BEGIN Material provided
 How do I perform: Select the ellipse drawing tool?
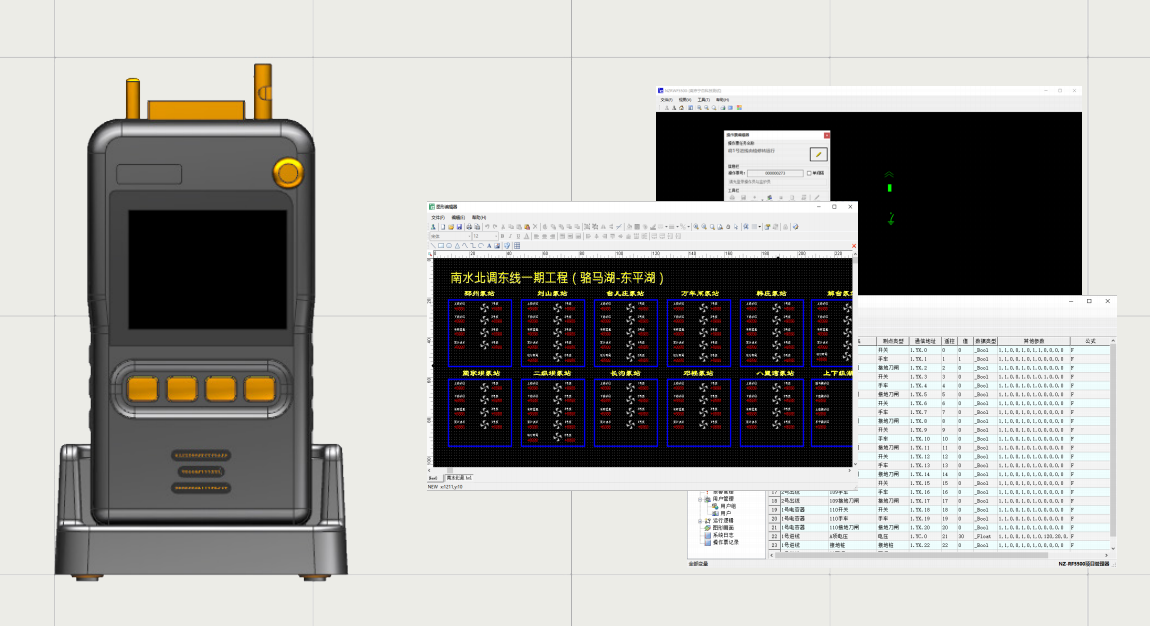click(449, 245)
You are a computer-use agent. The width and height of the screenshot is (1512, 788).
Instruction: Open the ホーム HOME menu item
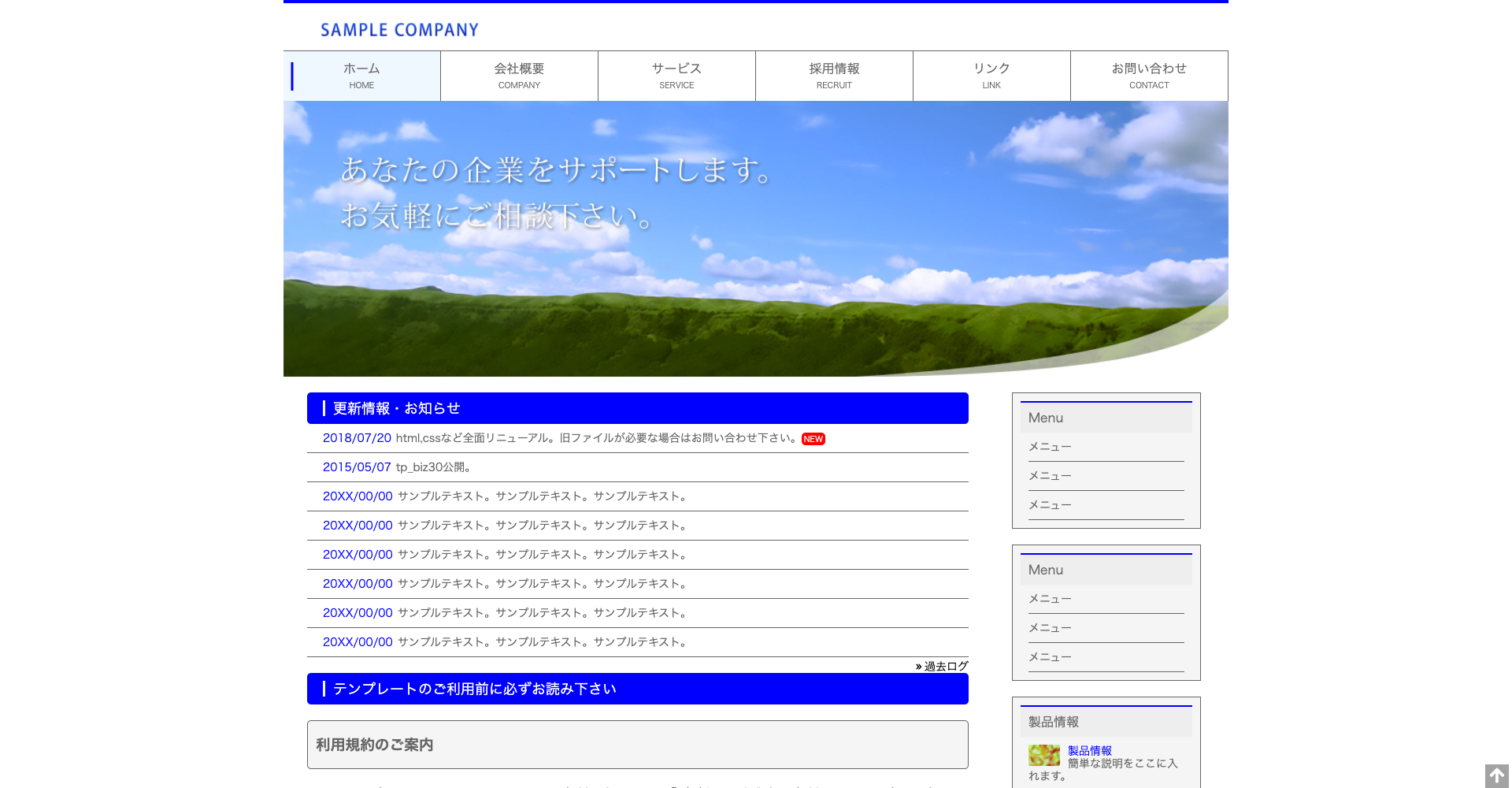pyautogui.click(x=362, y=76)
END Material provided
▶ [Action item]
Without the pictures, retype exactly the lines from the one that holds "You are a computer-use" to the last line of the data above, both of them included.

▶ [Written response]
You are a computer-use agent. The width and height of the screenshot is (1512, 788).
Instruction: Open the ホーム HOME menu item
pyautogui.click(x=362, y=76)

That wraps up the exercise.